_Activity:_ Even where a record seems odd, copy it exactly as it appears below.

_Data extracts:_
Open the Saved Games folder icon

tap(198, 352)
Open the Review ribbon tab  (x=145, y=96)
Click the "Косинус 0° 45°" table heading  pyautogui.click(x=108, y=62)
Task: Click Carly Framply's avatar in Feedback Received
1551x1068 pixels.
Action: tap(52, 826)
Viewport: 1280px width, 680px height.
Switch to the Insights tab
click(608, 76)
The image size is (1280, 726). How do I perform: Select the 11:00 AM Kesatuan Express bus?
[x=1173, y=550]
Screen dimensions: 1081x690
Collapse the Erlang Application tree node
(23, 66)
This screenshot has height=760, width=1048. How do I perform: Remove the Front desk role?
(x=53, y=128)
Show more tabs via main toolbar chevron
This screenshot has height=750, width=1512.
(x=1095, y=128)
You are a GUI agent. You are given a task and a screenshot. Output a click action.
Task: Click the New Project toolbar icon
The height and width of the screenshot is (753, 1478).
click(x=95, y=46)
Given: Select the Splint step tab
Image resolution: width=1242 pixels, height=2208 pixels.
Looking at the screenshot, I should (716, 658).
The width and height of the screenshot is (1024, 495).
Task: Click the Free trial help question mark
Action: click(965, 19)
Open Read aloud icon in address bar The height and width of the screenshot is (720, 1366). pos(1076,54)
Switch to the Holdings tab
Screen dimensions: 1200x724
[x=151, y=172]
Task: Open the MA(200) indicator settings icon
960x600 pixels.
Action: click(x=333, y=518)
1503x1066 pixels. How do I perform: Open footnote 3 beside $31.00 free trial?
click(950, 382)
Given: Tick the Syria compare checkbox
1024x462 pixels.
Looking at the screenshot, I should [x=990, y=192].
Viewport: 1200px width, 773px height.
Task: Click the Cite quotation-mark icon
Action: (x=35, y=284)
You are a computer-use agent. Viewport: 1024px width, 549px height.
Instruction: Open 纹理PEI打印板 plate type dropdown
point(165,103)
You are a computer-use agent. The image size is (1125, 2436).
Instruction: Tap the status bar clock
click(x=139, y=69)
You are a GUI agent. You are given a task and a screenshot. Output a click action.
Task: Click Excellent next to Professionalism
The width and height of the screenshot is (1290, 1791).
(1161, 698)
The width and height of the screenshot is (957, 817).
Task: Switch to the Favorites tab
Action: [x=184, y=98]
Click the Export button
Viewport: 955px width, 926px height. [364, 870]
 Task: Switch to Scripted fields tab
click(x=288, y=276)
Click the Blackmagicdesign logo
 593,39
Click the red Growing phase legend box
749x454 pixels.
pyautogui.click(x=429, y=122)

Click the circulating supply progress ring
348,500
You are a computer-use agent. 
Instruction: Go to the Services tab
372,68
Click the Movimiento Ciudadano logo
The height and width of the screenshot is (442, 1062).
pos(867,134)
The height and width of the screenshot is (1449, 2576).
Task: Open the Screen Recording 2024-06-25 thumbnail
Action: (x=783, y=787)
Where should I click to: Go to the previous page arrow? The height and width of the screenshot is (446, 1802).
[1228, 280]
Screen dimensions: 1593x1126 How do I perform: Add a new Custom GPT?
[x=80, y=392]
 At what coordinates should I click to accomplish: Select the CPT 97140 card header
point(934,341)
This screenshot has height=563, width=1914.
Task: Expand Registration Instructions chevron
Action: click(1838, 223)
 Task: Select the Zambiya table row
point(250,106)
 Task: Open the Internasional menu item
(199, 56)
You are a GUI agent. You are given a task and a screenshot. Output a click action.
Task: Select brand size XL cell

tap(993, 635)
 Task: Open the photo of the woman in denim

_Task response:_
Open the Saved Games folder icon

tap(198, 352)
Open the Review ribbon tab  (x=145, y=96)
Click the "Косинус 0° 45°" table heading  pyautogui.click(x=108, y=62)
Task: Click Carly Framply's avatar in Feedback Received
1551x1068 pixels.
Action: tap(52, 826)
Viewport: 1280px width, 680px height.
Switch to the Insights tab
click(608, 76)
The image size is (1280, 726). How do I perform: Select the 11:00 AM Kesatuan Express bus?
[x=1173, y=550]
Screen dimensions: 1081x690
Collapse the Erlang Application tree node
(23, 66)
This screenshot has height=760, width=1048. How do I perform: Remove the Front desk role?
(x=53, y=128)
Show more tabs via main toolbar chevron
This screenshot has height=750, width=1512.
(x=1095, y=128)
You are a GUI agent. You are given a task and a screenshot. Output a click action.
Task: Click the New Project toolbar icon
The height and width of the screenshot is (753, 1478).
click(x=95, y=46)
Given: Select the Splint step tab
Image resolution: width=1242 pixels, height=2208 pixels.
Looking at the screenshot, I should (716, 658).
The width and height of the screenshot is (1024, 495).
Task: Click the Free trial help question mark
Action: click(965, 19)
Open Read aloud icon in address bar The height and width of the screenshot is (720, 1366). pos(1076,54)
Switch to the Holdings tab
Screen dimensions: 1200x724
[x=151, y=172]
Task: Open the MA(200) indicator settings icon
960x600 pixels.
Action: click(x=333, y=518)
1503x1066 pixels. How do I perform: Open footnote 3 beside $31.00 free trial?
click(950, 382)
Given: Tick the Syria compare checkbox
1024x462 pixels.
Looking at the screenshot, I should [x=990, y=192].
Viewport: 1200px width, 773px height.
Task: Click the Cite quotation-mark icon
Action: (x=35, y=284)
You are a computer-use agent. Viewport: 1024px width, 549px height.
Instruction: Open 纹理PEI打印板 plate type dropdown
point(165,103)
You are a computer-use agent. The image size is (1125, 2436).
Instruction: Tap the status bar clock
click(x=139, y=69)
You are a GUI agent. You are given a task and a screenshot. Output a click action.
Task: Click Excellent next to Professionalism
The width and height of the screenshot is (1290, 1791).
(1161, 698)
The width and height of the screenshot is (957, 817).
Task: Switch to the Favorites tab
Action: [x=184, y=98]
Click the Export button
Viewport: 955px width, 926px height. [364, 870]
 Task: Switch to Scripted fields tab
click(x=288, y=276)
Click the Blackmagicdesign logo
 593,39
Click the red Growing phase legend box
749x454 pixels.
pyautogui.click(x=429, y=122)

Click the circulating supply progress ring
348,500
You are a computer-use agent. 
Instruction: Go to the Services tab
372,68
Click the Movimiento Ciudadano logo
The height and width of the screenshot is (442, 1062).
pos(867,134)
The height and width of the screenshot is (1449, 2576).
Task: Open the Screen Recording 2024-06-25 thumbnail
Action: (x=783, y=787)
Where should I click to: Go to the previous page arrow? The height and width of the screenshot is (446, 1802).
[1228, 280]
Screen dimensions: 1593x1126 How do I perform: Add a new Custom GPT?
[x=80, y=392]
 At what coordinates should I click to accomplish: Select the CPT 97140 card header
point(934,341)
This screenshot has height=563, width=1914.
Task: Expand Registration Instructions chevron
Action: click(1838, 223)
 Task: Select the Zambiya table row
point(250,106)
 Task: Open the Internasional menu item
(199, 56)
You are a GUI agent. You are given a task and a screenshot. Output a click action.
Task: Select brand size XL cell

tap(993, 635)
 Task: Open the photo of the woman in denim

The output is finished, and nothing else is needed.